EBSD‐assisted Laue microdiffraction for microstrain analysis

The X‐ray Laue microdiffraction (µLaue) technique has been establishing itself as a reliable means for microstrain analysis for the past few decades. One problem with this technique is that when the crystal size is significantly smaller than the probed volume and when the diffracting crystals are closely oriented, a large number of individual µLaue patterns are superimposed in a complex way on the recorded diffraction images. In that case, because of the difficulty of isolating unambiguously a single‐grain µLaue pattern, a reliable analysis of strains is tedious manually and hardly achievable with current automated methods. This issue is even more severe for low‐symmetry crystals or when high‐energy X‐rays are used, since each single‐crystal µLaue pattern already contains a large number of spots. This paper proposes overcoming this challenge through the development of a combined approach coupling µLaue and electron backscatter diffraction (EBSD).
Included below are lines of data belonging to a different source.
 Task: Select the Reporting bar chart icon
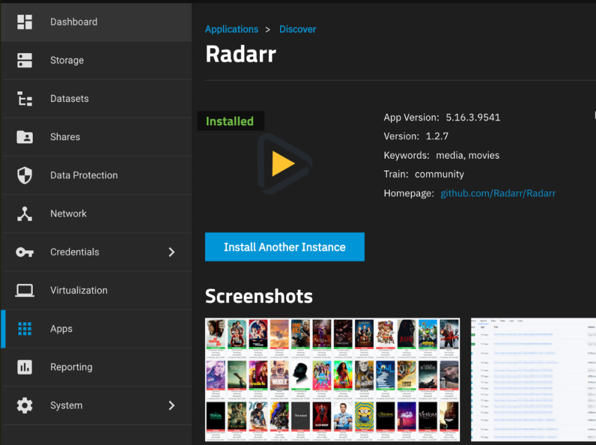coord(24,367)
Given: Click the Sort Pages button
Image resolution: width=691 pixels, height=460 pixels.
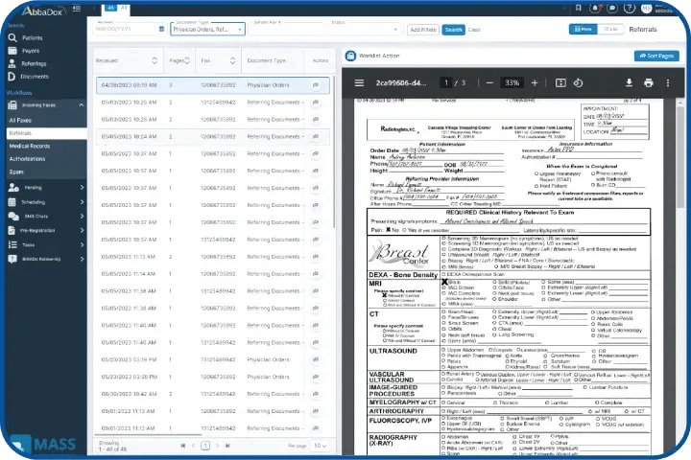Looking at the screenshot, I should [656, 56].
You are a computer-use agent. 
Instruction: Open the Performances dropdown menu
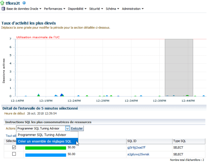54,9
The capabilities of this `EBSD‐assisted µLaue' automated method are illustrated on a monoclinic zirconia‐based specimen and µLaue diffraction patterns are analysed with the crystal orientation input from EBSD. The obtained results are statistically reliable, reproducible and provide a physical insight into the micromechanical characteristics of the material. An electron backscatter diffraction (EBSD)‐assisted X‐ray Laue microdiffraction (µLaue) method has been developed to determine local strain in materials with complex microstructures. The method uses EBSD data on crystal orientation as starting information for a µLaue pattern indexing procedure with template matching. The final determination of strain from the analysis of a µLaue pattern composed of a large number of intricate and closely located peaks becomes possible in an automatic way.